Further reports by Tanzania Tree Seed Agency and the Tanzania Forest Services (TFS) and another report shows that increase in population is claiming around 370,00 - 400,000 hectares of forest per year which is equivalent to 8.5-10% of the total forest cover of the country. This significant loss of forest has many implications to the livelihood of the society who depends on agriculture, livestock keeping and fisheries. It contributes directly to air pollution e.g. emission of carbon dioxide, increased soil erosion, degradation of water sources and disruption of rainfall pattern including inducing draught as can be observed in many parts of Tanzania.
The government has been playing its part by ensuring that it is increasing the access to energy by expanding the network for electricity supply and promoting the use of alternative energy especially for cooking. According to the Rural Energy Agency (REA), until 2017 only 4,395 villages out of the total 12,268 villages in the country had electricity which is equivalent to 36%. Since then (2017) the government started to implement another phase of expanding the network whereby the network is expected to reach 7,934 (65%) by year 2021.
However, these efforts are still not enough to confront the increasing usage of charcoal given the growing population both in rural and urban areas.
Innovators have come up with many cheap alternatives to charcoal whereby one of them are bio briquettes which are recycled from agro and forest waste. The technology of processing these briquettes is not very complicated and if well utilised it can be one of mechanisms for reducing the usage of charcoal(deforestation) and other environmentally unfriendly mechanisms.
In Tanzania, the technology of turning agro and forestry waste into bio briquettes has been imitated, tested and slowly scaling up in cities such as Mwanza.
The UNDP Accelerator Lab Team of Tanzania recently visited one of the companies (Kuni Smart) which are venturing in recycling waste to briquettes. Such companies are not only making money out of such initiatives, but they are solving major environmental challenges facing emerging cities such as Mwanza.
During the visit to Kuni Smart, it was very clear that the technology (the processing machines) been used to recycle waste is very simple, can be manufactured locally and are cheap to run. The next question is if the government is to ban the use of charcoal, is there enough feedstock (waste) for producing these briquettes?
The answer is yes. Given the growing population in emerging cities such as Mwanza, the volume of waste is also growing fast in such it is not matching with the available waste management mechanisms. In that regard, it is important to initiate discussions with different stakeholders, especially the private sector on other sustainable ways of managing waste, and the opportunities that can be created through recycling (Circular Economy) of waste to other products such as bio briquettes, manure, bio gas, etc. This will have many advantages including expanding the life span of the dumping sites, make the cities liveable, reduce deforestation, reduce air and water pollution, etc.

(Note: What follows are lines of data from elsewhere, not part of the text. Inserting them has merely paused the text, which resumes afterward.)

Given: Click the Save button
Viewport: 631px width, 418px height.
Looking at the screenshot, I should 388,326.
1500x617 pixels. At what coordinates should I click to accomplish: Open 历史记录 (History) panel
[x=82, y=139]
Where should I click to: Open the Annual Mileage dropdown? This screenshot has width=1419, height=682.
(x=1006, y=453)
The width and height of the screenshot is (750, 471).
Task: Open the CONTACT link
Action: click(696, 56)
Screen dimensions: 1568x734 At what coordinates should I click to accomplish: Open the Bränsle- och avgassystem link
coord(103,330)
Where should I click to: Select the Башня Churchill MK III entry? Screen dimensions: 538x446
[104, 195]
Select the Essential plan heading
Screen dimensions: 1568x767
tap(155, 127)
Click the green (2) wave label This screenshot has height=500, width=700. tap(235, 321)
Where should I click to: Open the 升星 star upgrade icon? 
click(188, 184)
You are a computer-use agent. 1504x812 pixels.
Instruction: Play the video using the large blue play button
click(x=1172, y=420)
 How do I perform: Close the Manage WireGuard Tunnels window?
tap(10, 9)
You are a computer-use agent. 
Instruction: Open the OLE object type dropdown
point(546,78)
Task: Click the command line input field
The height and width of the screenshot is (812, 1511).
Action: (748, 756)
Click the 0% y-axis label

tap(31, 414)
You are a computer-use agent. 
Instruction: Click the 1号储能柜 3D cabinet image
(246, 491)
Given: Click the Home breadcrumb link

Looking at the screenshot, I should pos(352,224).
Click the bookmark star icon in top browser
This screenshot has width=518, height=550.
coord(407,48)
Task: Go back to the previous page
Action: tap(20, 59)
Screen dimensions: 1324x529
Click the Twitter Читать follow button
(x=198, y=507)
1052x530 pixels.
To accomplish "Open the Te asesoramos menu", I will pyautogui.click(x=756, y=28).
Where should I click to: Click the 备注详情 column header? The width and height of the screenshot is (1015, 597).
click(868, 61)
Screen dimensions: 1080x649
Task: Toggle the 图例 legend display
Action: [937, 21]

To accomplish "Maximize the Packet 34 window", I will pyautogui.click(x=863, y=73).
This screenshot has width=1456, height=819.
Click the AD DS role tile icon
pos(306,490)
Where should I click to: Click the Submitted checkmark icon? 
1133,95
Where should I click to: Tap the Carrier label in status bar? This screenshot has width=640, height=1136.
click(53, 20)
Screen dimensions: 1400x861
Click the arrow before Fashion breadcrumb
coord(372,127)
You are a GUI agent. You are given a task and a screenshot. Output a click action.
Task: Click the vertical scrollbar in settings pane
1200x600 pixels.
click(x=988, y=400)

Well, the circular economy is already in Tanzania and it is calling for all stakeholders involved in environmental protection to promote the use of bio briquettes and discourage the use of charcoal and other energy for cooking alternatives which are disturbing the environment. Apart from promotion, stakeholders also need to brainstorm on how we can change such solutions (waste to bio briquettes) to becoming bankable projects that can easily be accelerated country wide.